Il disegno di legge delega per la riforma fiscale, presentato a marzo in Parlamento dal governo Meloni, è stato approvato il 12 luglio dalla Camera. Ora il testo è all’esame del Senato. Ricordiamo che un disegno di legge delega traccia i principi generali entro cui il governo dovrà poi operare per riformare in concreto il fisco attraverso i decreti legislativi. Chiariamo subito che nella riforma del fisco del governo Meloni non c’è un provvedimento simile a quello approvato oltre trent’anni fa dal governo Amato. 
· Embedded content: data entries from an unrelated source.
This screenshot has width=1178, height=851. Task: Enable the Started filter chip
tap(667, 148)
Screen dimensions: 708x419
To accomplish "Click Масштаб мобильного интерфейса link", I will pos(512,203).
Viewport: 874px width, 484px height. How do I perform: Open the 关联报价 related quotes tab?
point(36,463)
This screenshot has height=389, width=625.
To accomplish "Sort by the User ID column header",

Con tutta probabilità, quando parla di «prelievo forzoso dai conti correnti», Renzi fa riferimento all’articolo 16 del disegno di legge delega, che stabilisce i principi che il governo dovrà seguire per la «revisione del sistema nazionale della riscossione». Tra le altre cose il governo avrà la possibilità di «potenziare l’attività di riscossione coattiva dell’agente della riscossione» – specifica la lettera d), punto 3 del comma 1 dell’articolo – attraverso «la razionalizzazione e l’automazione della procedura di pignoramento dei rapporti finanziari». In genere l’espressione “pignoramento” fa riferimento alla procedura con cui, su ordine di un giudice, viene disposta l’espropriazione forzata di un bene di un cittadino che ha un debito e non riesce a ripagarlo. Nel caso della riforma fiscale si sta parlando dei soldi sui conti correnti dei contribuenti che hanno pendenze con il fisco, per esempio per imposte non pagate. In audizione alla Camera la proposta è stata accolta con un giudizio positivo dall’Associazione bancaria italiana (Abi). 
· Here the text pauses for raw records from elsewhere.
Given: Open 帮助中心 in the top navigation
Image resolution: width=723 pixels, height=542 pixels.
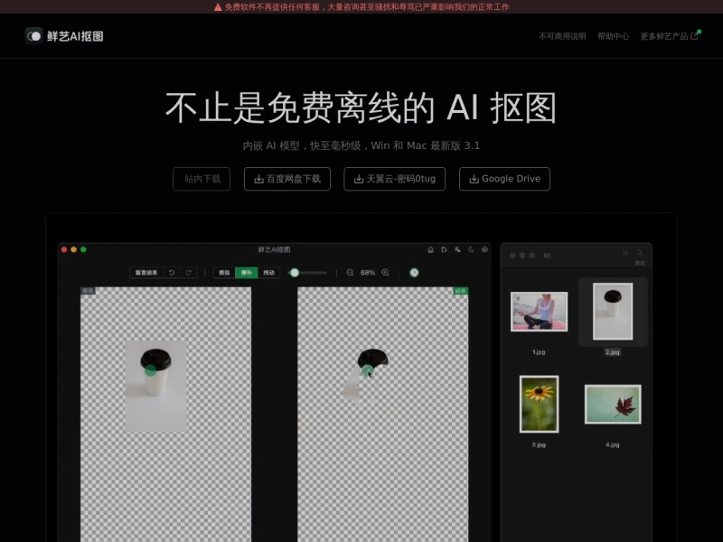Looking at the screenshot, I should pyautogui.click(x=613, y=36).
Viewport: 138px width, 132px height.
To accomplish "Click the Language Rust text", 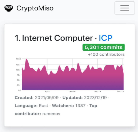I will pyautogui.click(x=43, y=106).
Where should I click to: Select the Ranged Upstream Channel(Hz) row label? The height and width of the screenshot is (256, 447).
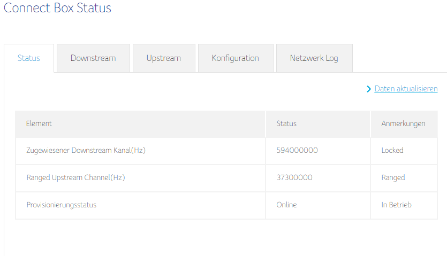tap(75, 177)
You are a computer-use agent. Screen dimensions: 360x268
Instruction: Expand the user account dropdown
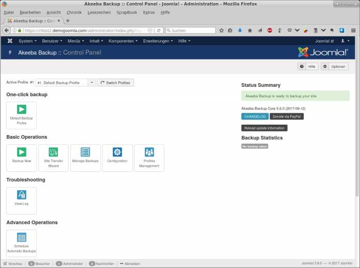pyautogui.click(x=345, y=41)
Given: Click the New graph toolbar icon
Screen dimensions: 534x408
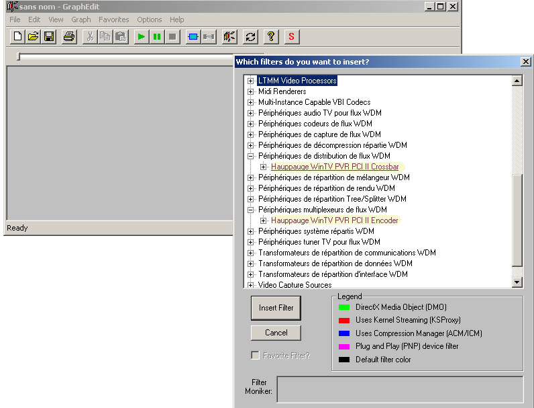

Nella relazione tecnica che ha accompagnato il disegno di legge presentato in Parlamento, si legge che l’obiettivo di questa misura, insieme alle altre contenute nell’articolo 16, è quello snellire il procedimento di riscossione e di ridurne le tempistiche, favorendo così l’incasso anticipato dei crediti. «Ne potranno derivare, in termini finanziari, effettivi positivi, in via prudenziale non stimati», sottolinea però la relazione. 
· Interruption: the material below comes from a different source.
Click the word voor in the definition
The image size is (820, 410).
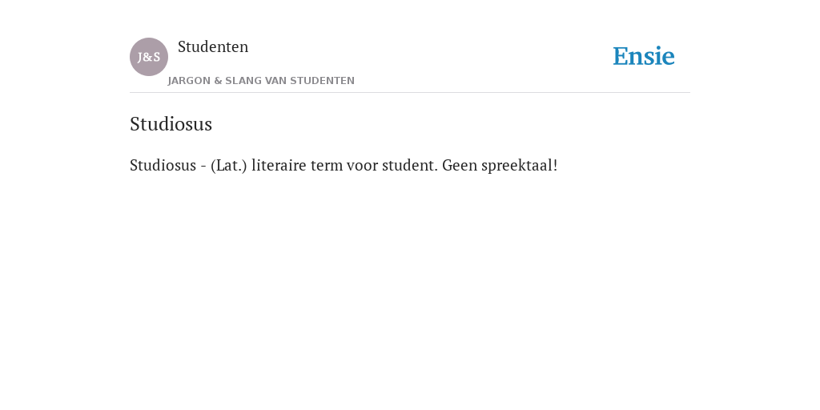point(362,165)
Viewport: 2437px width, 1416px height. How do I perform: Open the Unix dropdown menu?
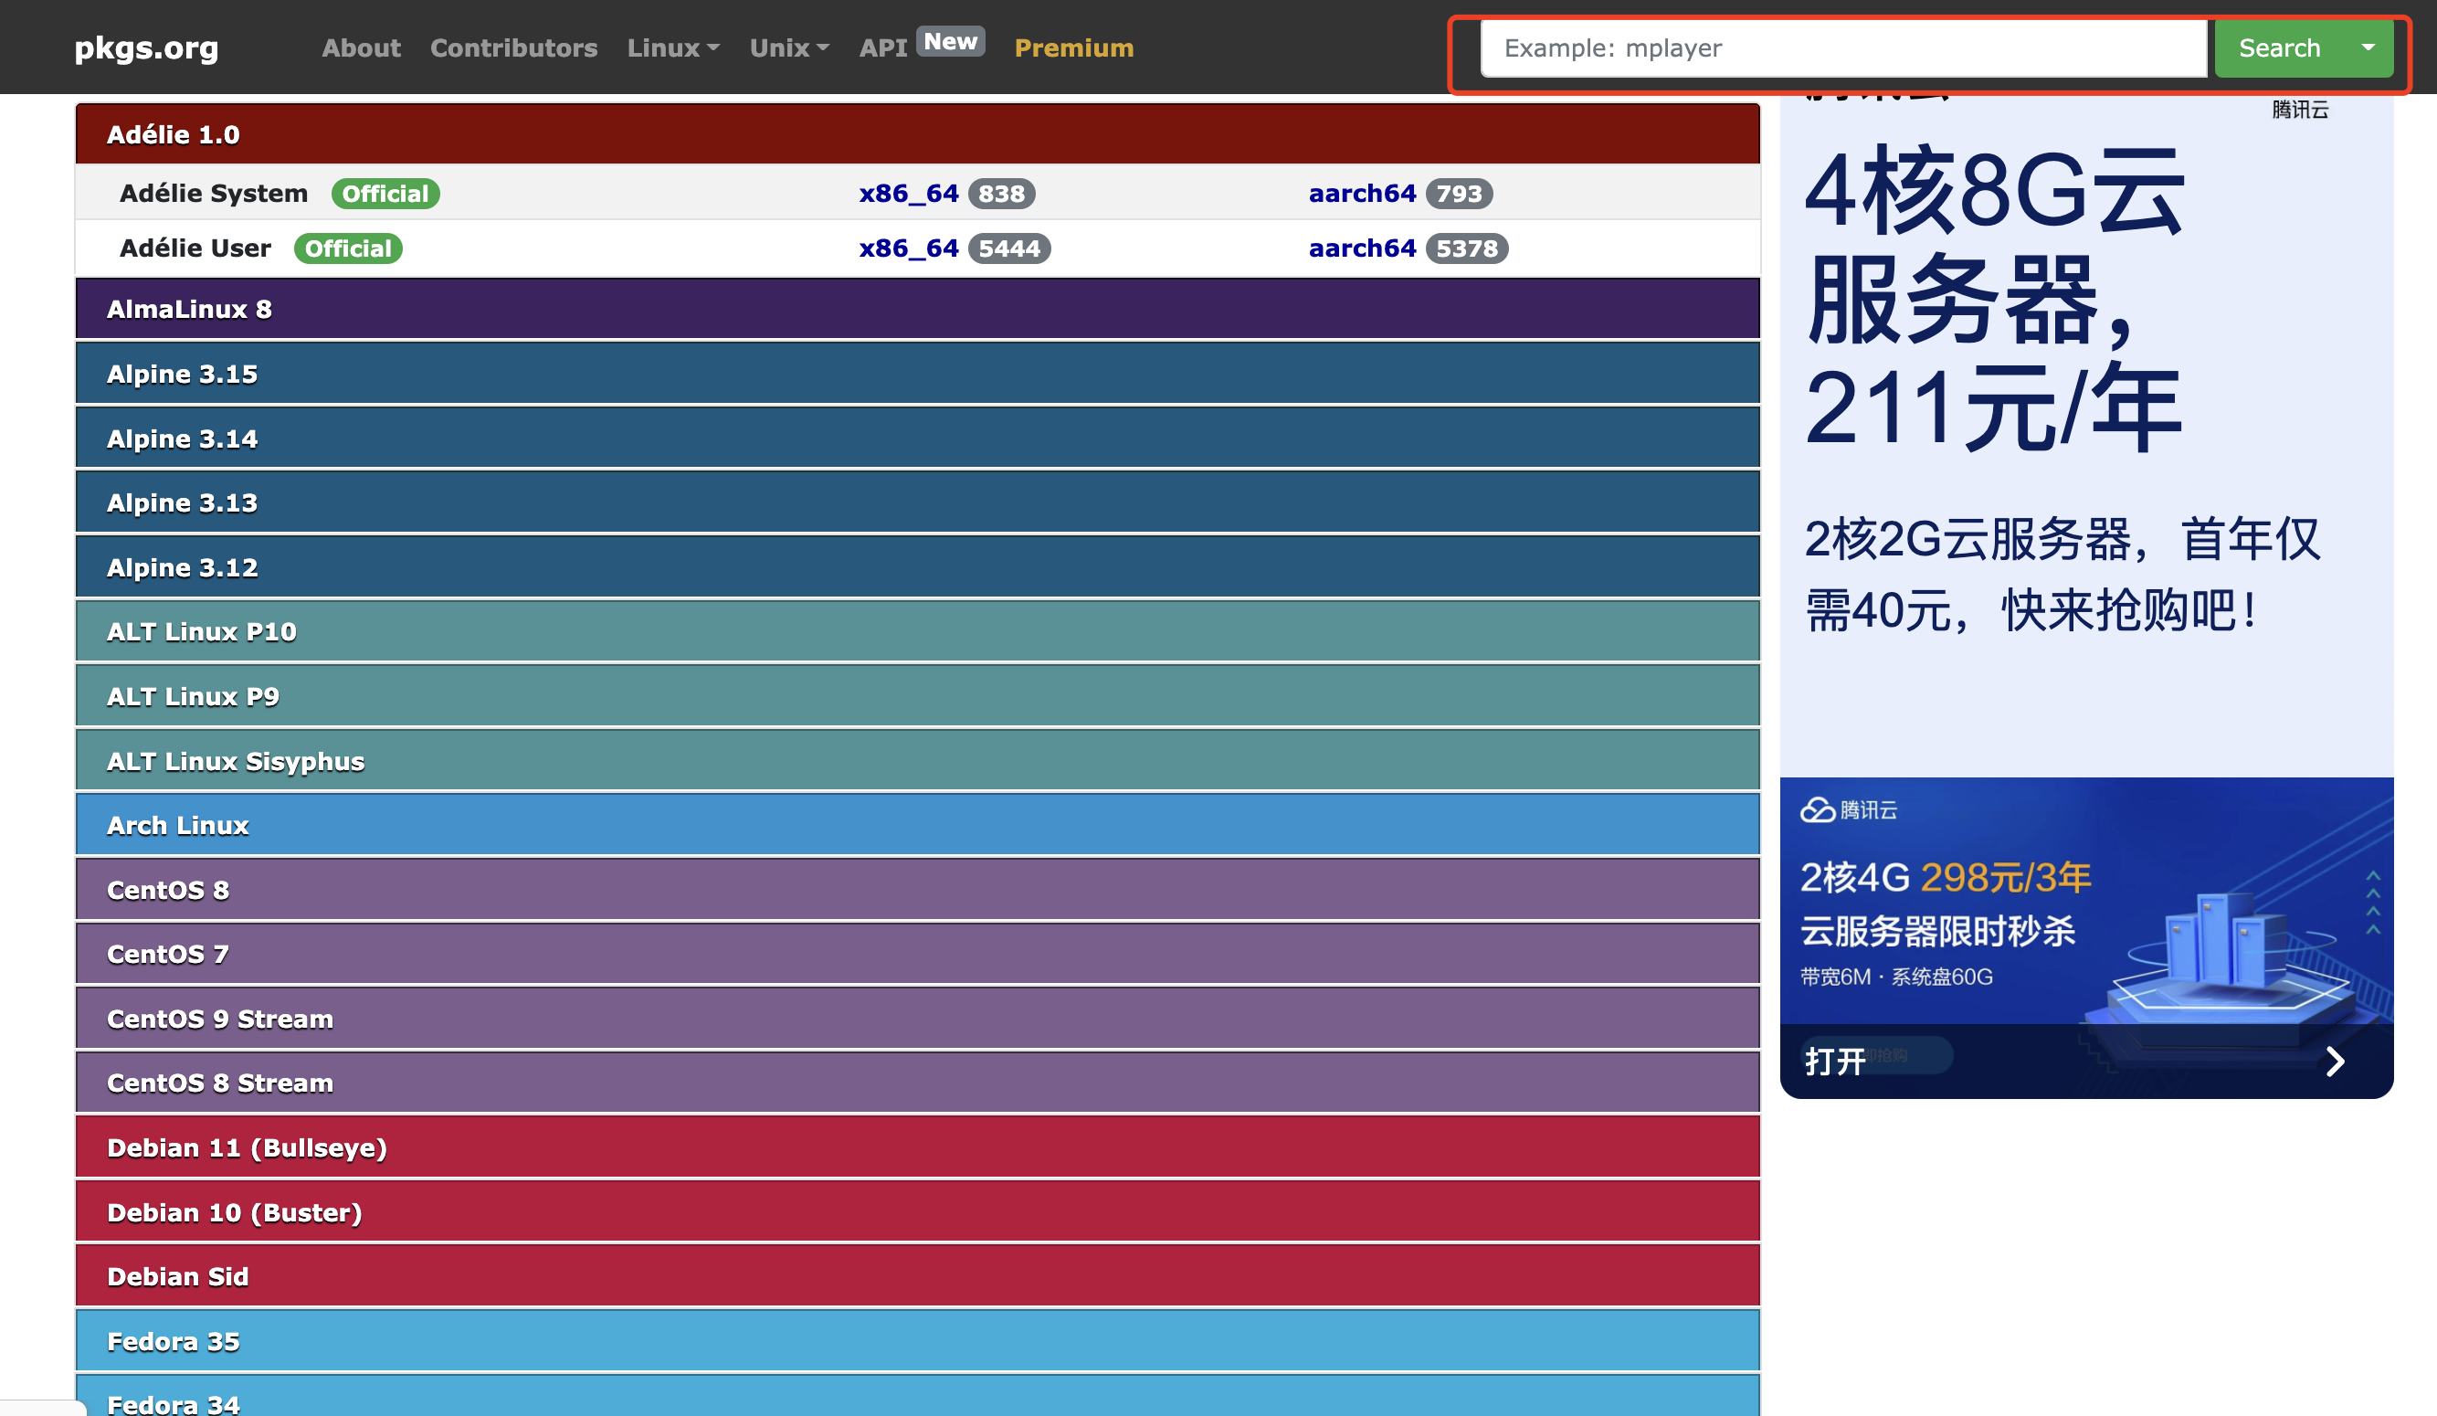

Ribadiamo che al momento non c’è ancora nulla di operativo e che il pignoramento sarebbe comunque l’ultimo dei vari passaggi con cui lo Stato cerca di riscuotere quanto dovuto. Ora la riforma è all’esame del Senato, che con tutta probabilità modificherà il testo per poi rimandarlo alla Camera per l’approvazione definitiva. In seguito il governo Meloni avrà due anni di tempo per approvare i decreti legislativi e dettagliare come funzionerebbe un eventuale pignoramento automatico sui conti correnti dei contribuenti non in regola con il fisco.

Alla Camera il disegno di legge per la riforma del fisco è stato approvato, oltre che con i voti dei partiti al governo, anche con quelli del gruppo parlamentare di Italia Viva e Azione. Il 19 luglio, in un’intervista con Il Riformista, quotidiano diretto dallo stesso Renzi, il deputato di Italia Viva Luigi Marattin ha definito la misura del pignoramento automatico «indubbiamente severa, ma giusta». Lo stesso giorno Marattin ha commentato su Twitter la dichiarazione di Renzi, che presenterà un emendamento in Commissione Finanze del Senato per cancellare il pignoramento automatico, parlando di una «provocazione» al governo.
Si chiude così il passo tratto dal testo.